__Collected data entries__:

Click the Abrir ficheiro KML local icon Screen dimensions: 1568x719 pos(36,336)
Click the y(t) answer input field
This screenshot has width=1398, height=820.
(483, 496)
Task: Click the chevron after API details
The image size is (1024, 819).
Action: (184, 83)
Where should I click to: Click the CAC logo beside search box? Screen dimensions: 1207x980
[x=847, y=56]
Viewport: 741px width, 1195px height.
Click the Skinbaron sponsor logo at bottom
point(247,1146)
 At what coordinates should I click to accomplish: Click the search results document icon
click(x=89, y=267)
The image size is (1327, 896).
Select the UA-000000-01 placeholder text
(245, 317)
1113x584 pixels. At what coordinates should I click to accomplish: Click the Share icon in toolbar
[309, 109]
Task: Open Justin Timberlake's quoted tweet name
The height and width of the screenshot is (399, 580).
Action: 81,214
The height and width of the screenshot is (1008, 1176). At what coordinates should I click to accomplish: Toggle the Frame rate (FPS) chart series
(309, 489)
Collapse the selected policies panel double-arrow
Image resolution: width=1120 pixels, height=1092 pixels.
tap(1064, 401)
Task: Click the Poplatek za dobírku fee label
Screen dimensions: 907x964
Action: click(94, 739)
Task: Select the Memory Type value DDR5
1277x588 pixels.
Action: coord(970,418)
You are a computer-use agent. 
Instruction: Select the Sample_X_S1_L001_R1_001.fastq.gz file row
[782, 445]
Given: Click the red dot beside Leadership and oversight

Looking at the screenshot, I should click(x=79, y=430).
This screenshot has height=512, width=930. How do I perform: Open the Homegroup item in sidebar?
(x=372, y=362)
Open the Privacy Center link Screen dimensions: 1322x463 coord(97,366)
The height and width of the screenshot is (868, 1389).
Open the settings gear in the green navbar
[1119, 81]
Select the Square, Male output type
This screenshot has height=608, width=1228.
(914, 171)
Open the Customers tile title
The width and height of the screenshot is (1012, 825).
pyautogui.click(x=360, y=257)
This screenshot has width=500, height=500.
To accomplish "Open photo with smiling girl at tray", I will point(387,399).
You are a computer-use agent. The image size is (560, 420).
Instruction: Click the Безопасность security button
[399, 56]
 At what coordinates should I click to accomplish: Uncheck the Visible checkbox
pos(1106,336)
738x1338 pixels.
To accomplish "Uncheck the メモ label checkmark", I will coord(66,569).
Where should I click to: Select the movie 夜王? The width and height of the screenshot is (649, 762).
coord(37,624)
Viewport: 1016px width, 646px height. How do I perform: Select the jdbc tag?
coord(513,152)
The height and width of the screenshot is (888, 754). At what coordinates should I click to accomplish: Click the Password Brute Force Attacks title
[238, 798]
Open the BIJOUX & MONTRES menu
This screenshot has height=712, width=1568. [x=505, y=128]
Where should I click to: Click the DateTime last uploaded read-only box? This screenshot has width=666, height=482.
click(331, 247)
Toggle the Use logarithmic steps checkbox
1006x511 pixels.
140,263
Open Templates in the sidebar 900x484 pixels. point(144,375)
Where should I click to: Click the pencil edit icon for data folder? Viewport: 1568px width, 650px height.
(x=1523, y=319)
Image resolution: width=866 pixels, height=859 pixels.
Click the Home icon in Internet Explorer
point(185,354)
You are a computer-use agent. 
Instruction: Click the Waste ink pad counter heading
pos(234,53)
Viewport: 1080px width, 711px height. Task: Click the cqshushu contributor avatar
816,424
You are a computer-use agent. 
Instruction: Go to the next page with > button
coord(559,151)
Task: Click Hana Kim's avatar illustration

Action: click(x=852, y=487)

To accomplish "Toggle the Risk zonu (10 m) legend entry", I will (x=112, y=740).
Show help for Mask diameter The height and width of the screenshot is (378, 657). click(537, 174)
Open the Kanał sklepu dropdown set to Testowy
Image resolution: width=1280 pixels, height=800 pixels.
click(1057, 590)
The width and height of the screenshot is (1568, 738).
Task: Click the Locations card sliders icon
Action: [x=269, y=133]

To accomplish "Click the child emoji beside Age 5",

__TASK DESCRIPTION__: Return a copy of each line in the records above that has "will" in it.

__OUTPUT OF THE EXERCISE__:
To accomplish "Open photo with smiling girl at tray", I will point(387,399).
To accomplish "Uncheck the メモ label checkmark", I will coord(66,569).
To accomplish "Toggle the Risk zonu (10 m) legend entry", I will (x=112, y=740).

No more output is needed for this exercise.